● What the task asks
Reproduce the material word for word, from the line containing "Viewport: 980px width, 745px height." through the line containing "pos(325,101)", inclusive.

## Begin Dataset entries

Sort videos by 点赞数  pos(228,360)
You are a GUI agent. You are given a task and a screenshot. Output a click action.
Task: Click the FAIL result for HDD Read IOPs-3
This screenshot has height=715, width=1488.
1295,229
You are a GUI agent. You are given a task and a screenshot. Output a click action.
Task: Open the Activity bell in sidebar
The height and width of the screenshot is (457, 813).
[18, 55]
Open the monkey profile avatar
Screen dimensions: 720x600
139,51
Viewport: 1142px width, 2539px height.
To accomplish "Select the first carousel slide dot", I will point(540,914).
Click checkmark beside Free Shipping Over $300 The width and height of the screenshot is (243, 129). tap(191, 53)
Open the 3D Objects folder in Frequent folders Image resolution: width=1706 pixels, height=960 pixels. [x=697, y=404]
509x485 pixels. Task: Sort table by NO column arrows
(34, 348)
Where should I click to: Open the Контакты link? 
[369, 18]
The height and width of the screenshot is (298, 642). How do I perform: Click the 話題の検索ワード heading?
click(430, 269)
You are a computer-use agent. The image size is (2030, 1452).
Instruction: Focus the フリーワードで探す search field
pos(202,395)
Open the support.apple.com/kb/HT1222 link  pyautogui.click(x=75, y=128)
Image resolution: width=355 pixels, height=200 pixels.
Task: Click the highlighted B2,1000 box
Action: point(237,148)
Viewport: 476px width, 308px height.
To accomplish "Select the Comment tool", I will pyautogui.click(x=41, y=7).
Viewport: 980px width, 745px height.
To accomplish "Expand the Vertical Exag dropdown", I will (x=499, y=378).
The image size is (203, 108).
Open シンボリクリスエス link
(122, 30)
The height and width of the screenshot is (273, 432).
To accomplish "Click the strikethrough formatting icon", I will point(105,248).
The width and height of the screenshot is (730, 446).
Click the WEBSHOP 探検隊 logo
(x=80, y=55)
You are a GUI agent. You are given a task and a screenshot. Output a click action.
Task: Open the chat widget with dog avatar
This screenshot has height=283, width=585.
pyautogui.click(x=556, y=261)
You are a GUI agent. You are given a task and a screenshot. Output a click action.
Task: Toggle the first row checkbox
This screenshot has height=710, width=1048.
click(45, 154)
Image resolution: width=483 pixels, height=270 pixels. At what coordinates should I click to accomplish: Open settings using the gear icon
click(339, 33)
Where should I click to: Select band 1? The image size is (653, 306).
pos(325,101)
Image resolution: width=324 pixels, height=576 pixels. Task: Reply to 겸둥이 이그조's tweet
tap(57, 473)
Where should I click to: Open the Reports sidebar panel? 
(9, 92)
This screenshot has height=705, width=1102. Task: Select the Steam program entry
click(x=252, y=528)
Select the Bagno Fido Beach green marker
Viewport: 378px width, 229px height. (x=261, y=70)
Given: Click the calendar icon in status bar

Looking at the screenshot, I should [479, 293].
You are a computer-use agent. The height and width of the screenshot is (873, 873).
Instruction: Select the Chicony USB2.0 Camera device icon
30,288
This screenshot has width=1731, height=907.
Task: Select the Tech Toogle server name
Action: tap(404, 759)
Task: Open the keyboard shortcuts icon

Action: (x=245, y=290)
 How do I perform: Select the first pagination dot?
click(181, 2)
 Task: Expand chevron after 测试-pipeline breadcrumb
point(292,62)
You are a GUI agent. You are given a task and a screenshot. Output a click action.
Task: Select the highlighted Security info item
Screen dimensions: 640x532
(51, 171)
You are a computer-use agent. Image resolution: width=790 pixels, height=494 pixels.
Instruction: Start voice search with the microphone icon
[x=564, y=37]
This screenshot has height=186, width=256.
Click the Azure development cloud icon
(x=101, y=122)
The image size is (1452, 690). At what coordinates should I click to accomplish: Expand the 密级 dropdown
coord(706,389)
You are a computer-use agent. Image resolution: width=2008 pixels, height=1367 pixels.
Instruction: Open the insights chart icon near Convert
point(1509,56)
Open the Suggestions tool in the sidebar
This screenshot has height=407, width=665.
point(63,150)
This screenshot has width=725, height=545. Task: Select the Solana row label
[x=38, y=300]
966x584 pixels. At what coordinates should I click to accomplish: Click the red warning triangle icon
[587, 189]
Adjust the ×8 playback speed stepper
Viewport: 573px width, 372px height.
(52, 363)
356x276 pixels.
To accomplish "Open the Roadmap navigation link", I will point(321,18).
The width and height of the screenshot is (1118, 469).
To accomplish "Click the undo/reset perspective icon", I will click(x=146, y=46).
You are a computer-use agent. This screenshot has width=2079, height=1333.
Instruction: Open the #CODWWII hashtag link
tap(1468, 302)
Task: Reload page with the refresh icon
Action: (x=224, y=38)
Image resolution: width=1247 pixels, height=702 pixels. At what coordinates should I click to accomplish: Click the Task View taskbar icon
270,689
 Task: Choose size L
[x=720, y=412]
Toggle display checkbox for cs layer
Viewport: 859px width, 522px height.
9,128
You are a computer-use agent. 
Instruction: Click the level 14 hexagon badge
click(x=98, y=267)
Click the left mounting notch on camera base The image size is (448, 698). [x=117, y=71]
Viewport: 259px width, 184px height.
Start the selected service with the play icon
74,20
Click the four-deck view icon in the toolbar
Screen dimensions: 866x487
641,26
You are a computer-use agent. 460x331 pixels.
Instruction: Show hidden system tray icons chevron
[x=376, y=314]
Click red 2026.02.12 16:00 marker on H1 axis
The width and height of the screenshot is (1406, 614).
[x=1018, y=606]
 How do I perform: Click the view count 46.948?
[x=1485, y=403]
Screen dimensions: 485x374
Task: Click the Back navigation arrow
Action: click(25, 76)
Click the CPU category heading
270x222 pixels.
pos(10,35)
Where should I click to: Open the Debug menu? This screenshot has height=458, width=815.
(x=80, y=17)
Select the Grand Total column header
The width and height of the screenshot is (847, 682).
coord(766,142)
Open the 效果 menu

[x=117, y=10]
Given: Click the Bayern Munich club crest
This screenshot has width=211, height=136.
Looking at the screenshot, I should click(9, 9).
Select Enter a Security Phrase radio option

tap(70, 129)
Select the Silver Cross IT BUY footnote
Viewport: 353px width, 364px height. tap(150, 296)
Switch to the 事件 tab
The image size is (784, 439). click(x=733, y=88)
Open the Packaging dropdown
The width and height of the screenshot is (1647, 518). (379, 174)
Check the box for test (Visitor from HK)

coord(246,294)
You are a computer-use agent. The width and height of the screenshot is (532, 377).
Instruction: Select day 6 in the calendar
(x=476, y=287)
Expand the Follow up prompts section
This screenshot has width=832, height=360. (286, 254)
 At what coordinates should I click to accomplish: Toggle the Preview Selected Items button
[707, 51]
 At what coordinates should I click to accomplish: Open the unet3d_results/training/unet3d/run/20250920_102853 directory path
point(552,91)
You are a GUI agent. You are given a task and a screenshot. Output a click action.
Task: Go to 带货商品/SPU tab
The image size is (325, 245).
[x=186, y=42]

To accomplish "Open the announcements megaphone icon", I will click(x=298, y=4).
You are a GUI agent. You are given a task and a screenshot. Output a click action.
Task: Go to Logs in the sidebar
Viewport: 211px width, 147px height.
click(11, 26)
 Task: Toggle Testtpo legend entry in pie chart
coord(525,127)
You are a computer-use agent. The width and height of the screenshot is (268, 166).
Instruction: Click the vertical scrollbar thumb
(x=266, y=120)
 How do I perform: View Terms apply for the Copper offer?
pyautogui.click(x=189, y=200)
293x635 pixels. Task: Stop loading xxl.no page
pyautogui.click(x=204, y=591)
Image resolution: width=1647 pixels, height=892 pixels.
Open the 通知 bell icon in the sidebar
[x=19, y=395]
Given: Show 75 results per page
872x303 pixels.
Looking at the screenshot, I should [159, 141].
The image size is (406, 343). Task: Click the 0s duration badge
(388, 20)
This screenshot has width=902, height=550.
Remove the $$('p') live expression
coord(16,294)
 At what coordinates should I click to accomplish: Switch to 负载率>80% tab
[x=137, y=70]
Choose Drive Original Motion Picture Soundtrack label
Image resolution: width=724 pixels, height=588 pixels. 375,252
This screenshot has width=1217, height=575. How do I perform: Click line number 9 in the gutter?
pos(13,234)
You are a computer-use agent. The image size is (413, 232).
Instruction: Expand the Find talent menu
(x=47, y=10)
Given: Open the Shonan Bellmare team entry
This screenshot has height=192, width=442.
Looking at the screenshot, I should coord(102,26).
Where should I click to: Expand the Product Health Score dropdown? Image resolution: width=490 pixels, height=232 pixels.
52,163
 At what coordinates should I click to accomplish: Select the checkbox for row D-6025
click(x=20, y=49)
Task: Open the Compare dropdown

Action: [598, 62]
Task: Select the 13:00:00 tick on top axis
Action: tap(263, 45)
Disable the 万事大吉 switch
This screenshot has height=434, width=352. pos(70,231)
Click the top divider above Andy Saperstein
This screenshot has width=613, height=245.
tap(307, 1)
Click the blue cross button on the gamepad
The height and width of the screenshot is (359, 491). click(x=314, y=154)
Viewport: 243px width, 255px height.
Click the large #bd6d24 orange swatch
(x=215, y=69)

## End Dataset entries

● Full answer
Viewport: 980px width, 745px height.
To accomplish "Expand the Vertical Exag dropdown", I will (x=499, y=378).
The image size is (203, 108).
Open シンボリクリスエス link
(122, 30)
The height and width of the screenshot is (273, 432).
To accomplish "Click the strikethrough formatting icon", I will point(105,248).
The width and height of the screenshot is (730, 446).
Click the WEBSHOP 探検隊 logo
(x=80, y=55)
You are a GUI agent. You are given a task and a screenshot. Output a click action.
Task: Open the chat widget with dog avatar
This screenshot has height=283, width=585.
pyautogui.click(x=556, y=261)
You are a GUI agent. You are given a task and a screenshot. Output a click action.
Task: Toggle the first row checkbox
This screenshot has height=710, width=1048.
click(45, 154)
Image resolution: width=483 pixels, height=270 pixels. At what coordinates should I click to accomplish: Open settings using the gear icon
click(339, 33)
Where should I click to: Select band 1? The image size is (653, 306).
pos(325,101)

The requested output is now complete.